Mellish, Humphrey Pickard Wolfgang

  • DICTIONARY OF CANADIAN BIOGRAPHY ARTICLE: R. Blake Brown, “MELLISH, HUMPHREY PICKARD WOLFGANG,” in Dictionary of Canadian Biography, vol. 16, University of Toronto/Université Laval, 2003–. http://www.biographi.ca/en/bio/mellish_humphrey_pickard_wolfgang_16E.html
  • DCB profile notes:
    • Teacher, lawyer, and judge; b. 13 May 1862 in Lot 50, P.E.I., youngest child of James Lewis Mellish and Margaret Sophia Murray; m. 25 Oct. 1898 Margaret Mabel Wilmot White, cousin of Albert Scott White, in Springfield, Kings County, N.B.; they had no children; d. 19 June 1937 in Halifax.
    • Prince Edward Island farmers James Lewis and Margaret Sophia Mellish had limited financial means, yet a daughter, Mary, became a leading educator at the ladies’ academy associated with Mount Allison College in Sackville, N.B., and their son Humphrey Mellish studied at Prince of Wales College in Charlottetown before attending Dalhousie College in Halifax. He completed a ba in 1882, and spent time at the University of London, where he matriculated in the honours division in 1883. After returning to Nova Scotia, he taught mathematics at Pictou Academy from 1885 to 1888. He obtained his llb from Dean Richard Chapman Weldon’s recently established Dalhousie law school in 1890. A talented public speaker, he delivered valedictory addresses at both his arts and law convocations. 

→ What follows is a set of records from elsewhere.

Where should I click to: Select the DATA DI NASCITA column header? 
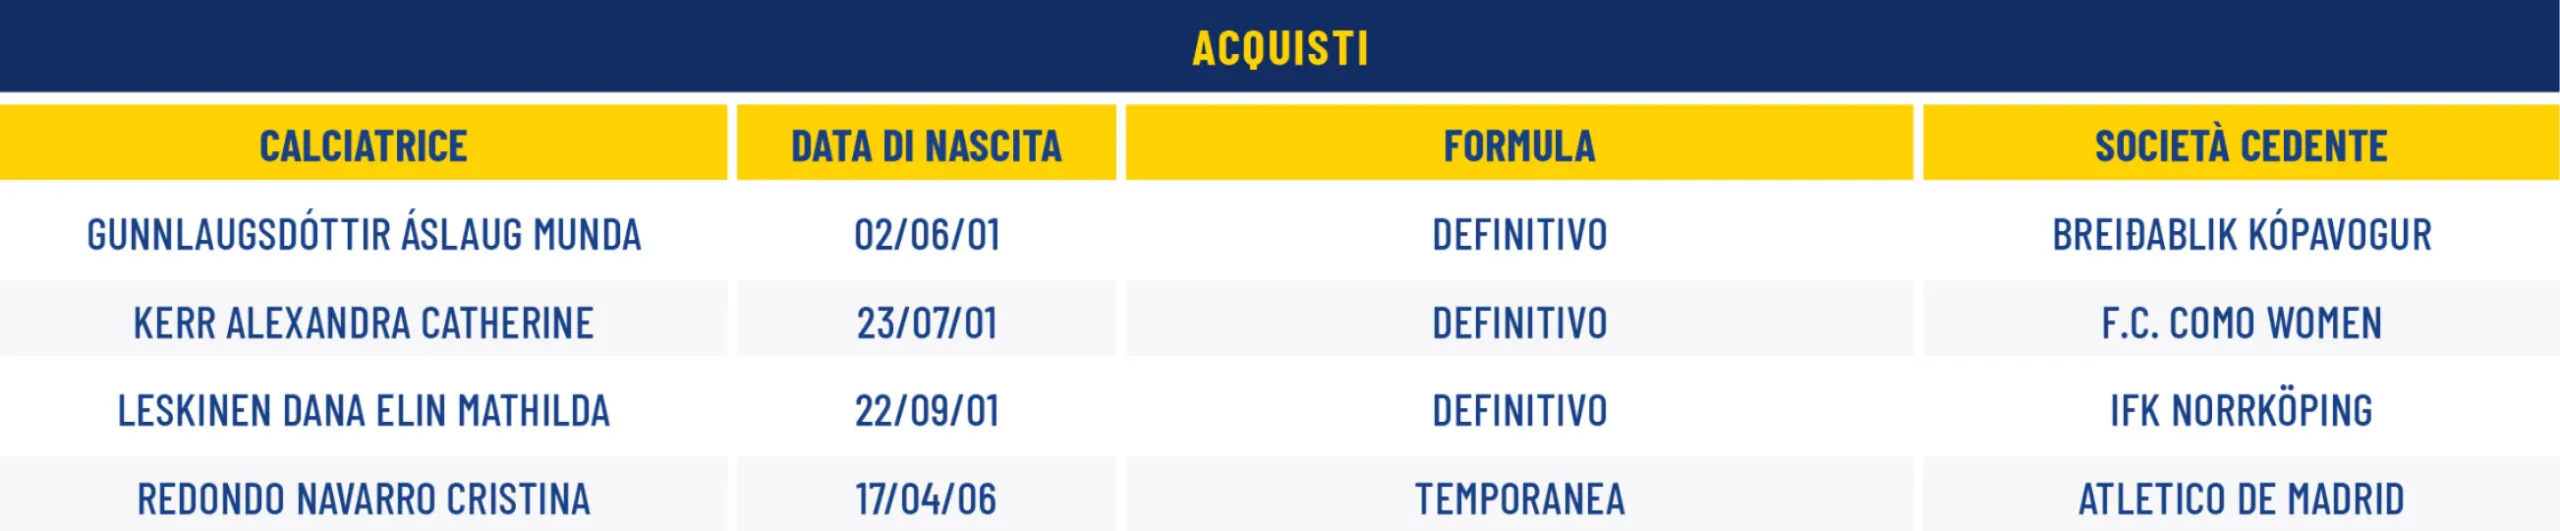point(926,146)
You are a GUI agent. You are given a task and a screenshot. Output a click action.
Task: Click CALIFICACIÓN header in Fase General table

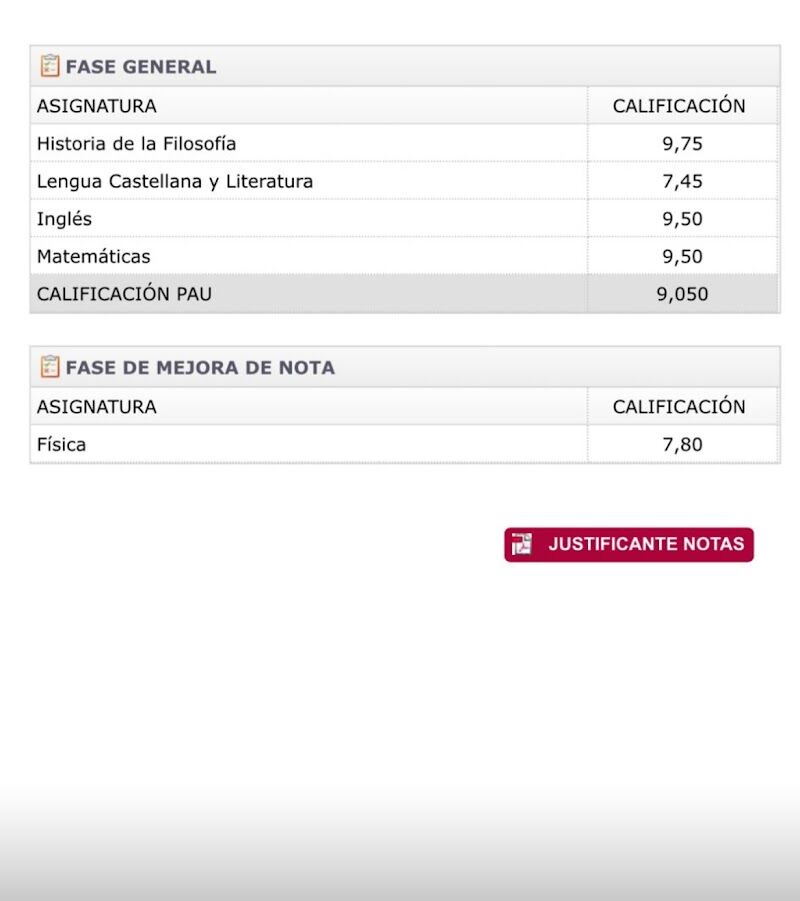tap(679, 106)
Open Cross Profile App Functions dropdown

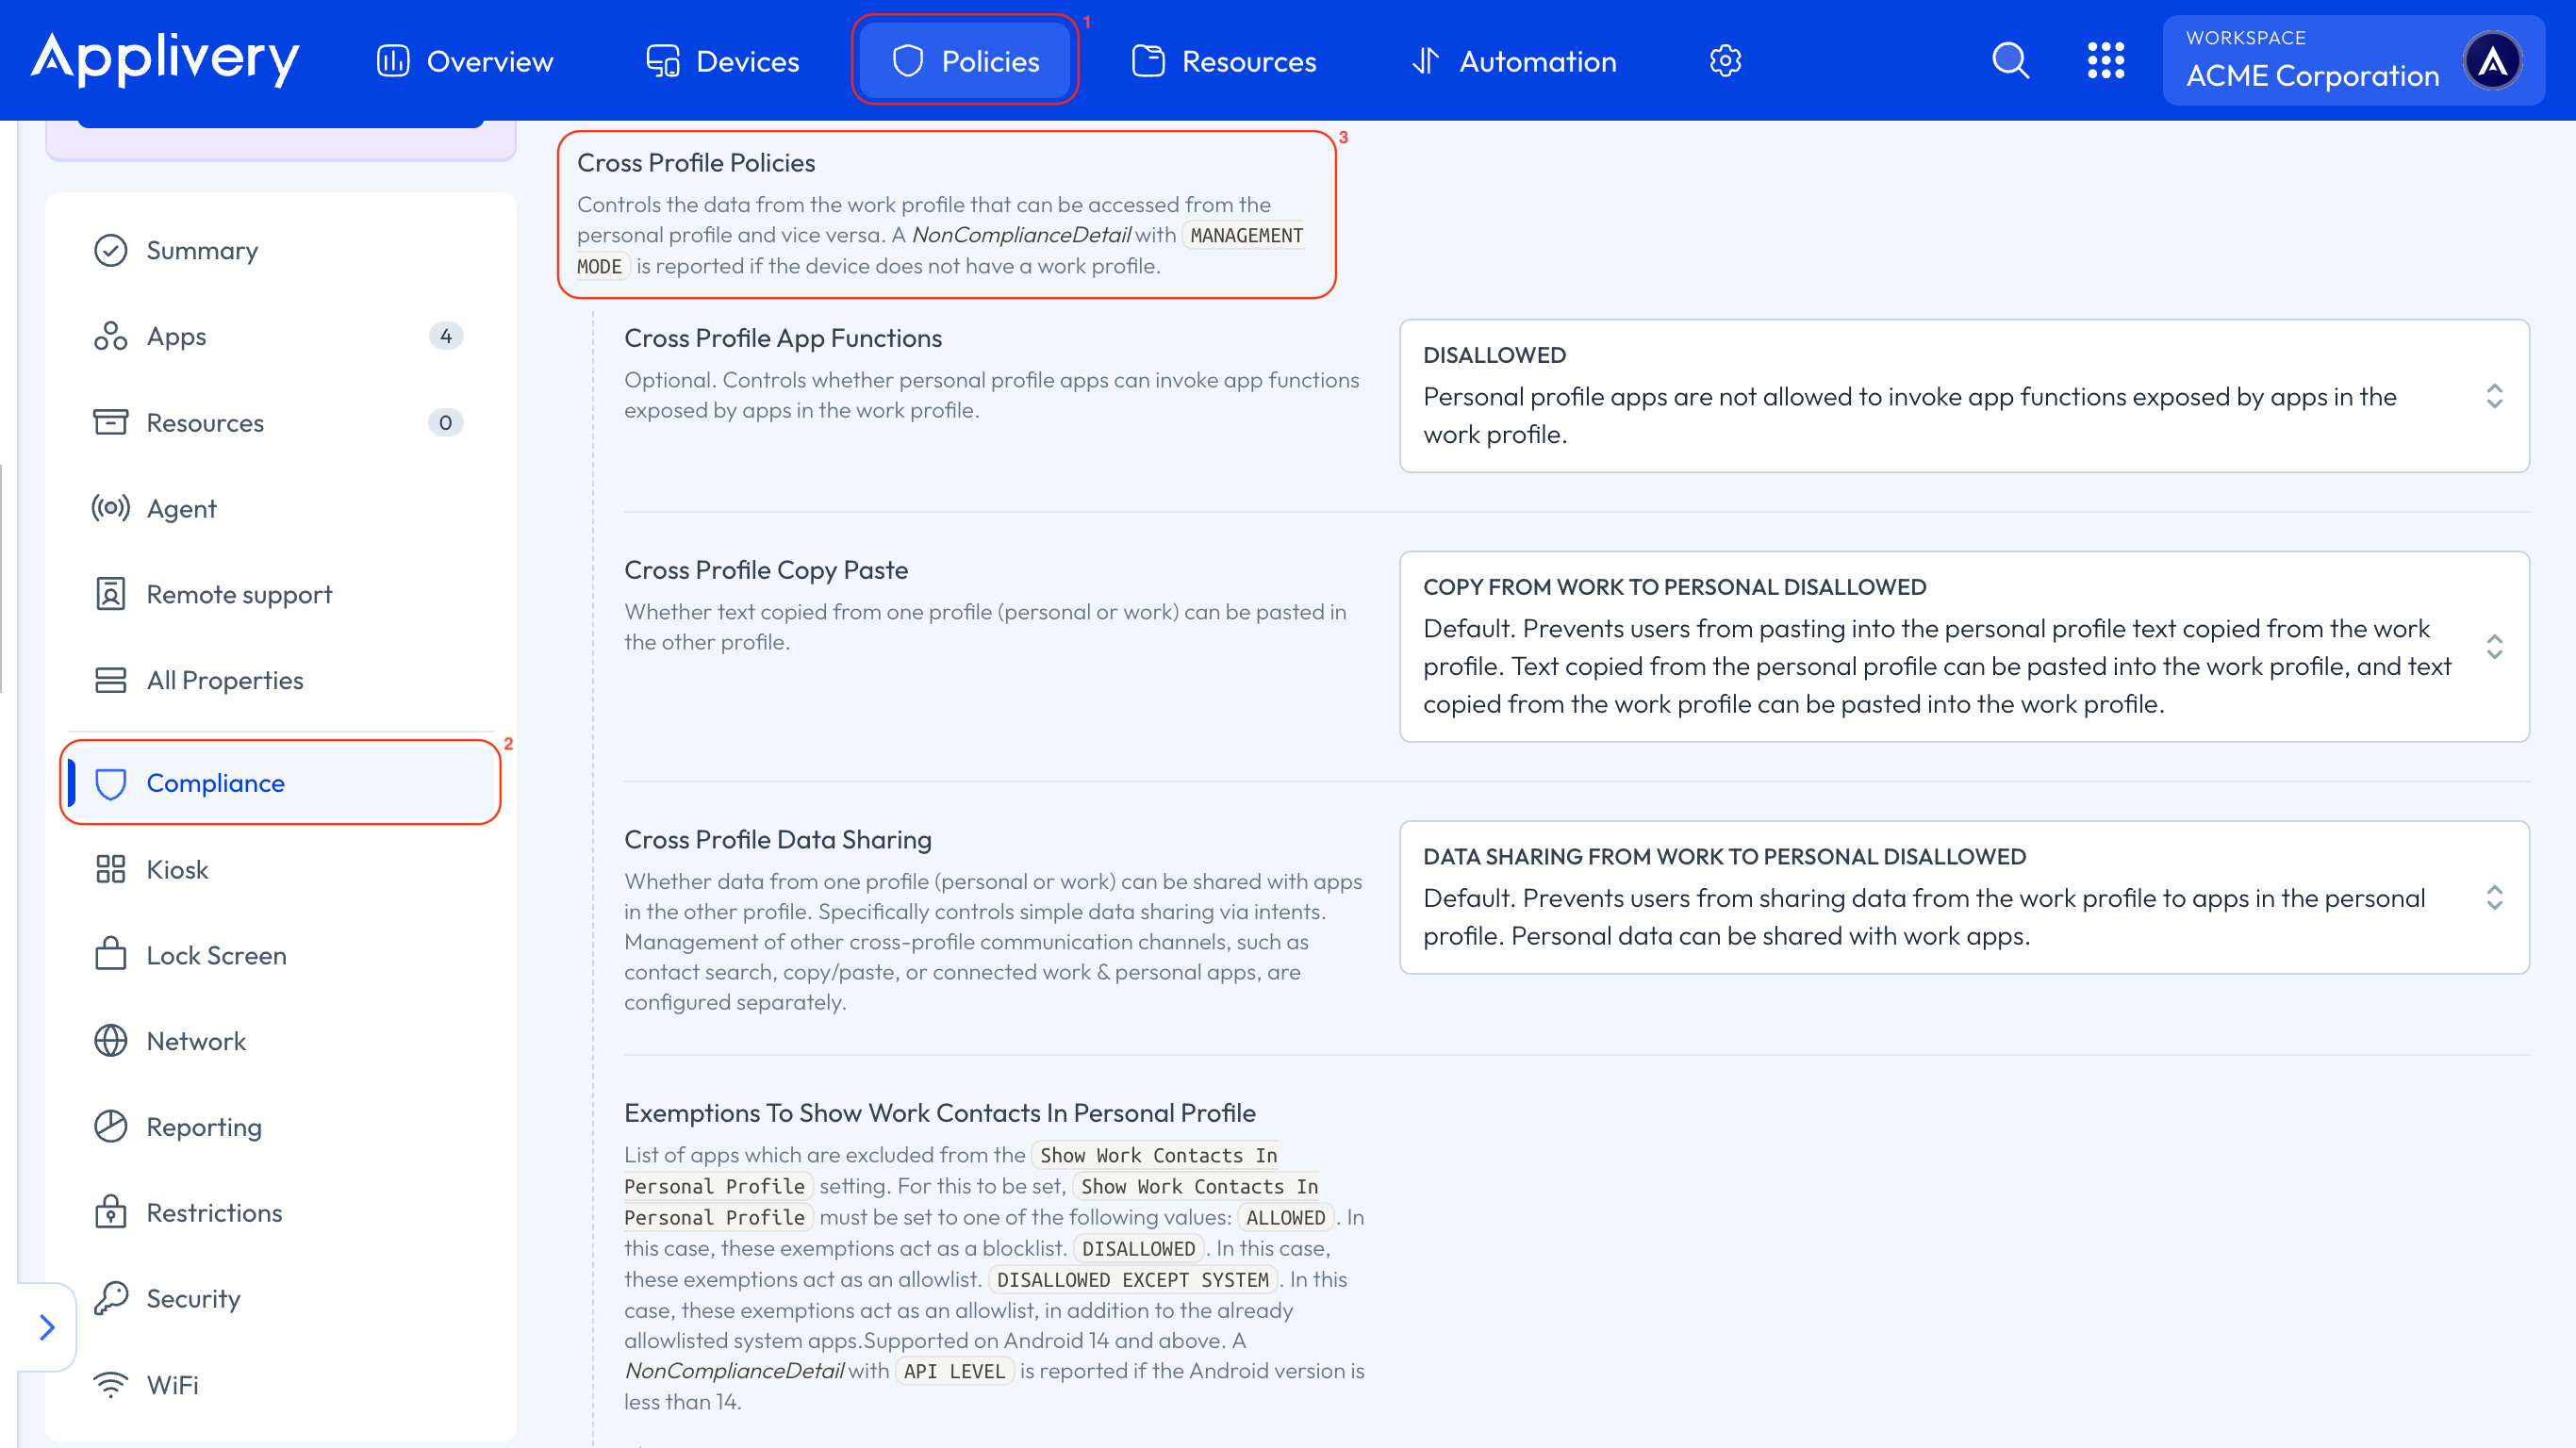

    • A Liberal, Mellish showed no interest in pursuing electoral office. On 11 Feb. 1918 Sir Robert Laird Borden’s Union government appointed him to the Nova Scotia Supreme Court. Two years later, on 13 Oct. 1920, he was named chair of a royal commission to investigate the Provincial Highway Board. Despite evidence of partisan politics in the board’s operations, the commission exonerated George Henry Murray’s government of any wrongdoing. Mellish also served as a deputy local judge in admiralty and a local judge in admiralty in 1920 and 1921 respectively.
    • Despite his contemporaries’ assessment, historians have been highly critical of Mellish because of his decisions against organized labour. In the 1920s and 1930s class conflict marred the province’s coal and steel industries. These tensions spilled into the Nova Scotia Supreme Court, which had several judges with corporate ties. On 4 March 1924 mp James Shaver Woodsworth declared in the House of Commons that he had been told “corporation influence on the bench was so strong that the court is looked upon by labour as a company department.”
    • The Halifax Chronicle extolled Mellish for having had “one of the most brilliant and useful legal careers in the history of this province,” but his record of judicial partiality in the labour clashes of Nova Scotia during the interwar period has overshadowed his reputation for legal skill.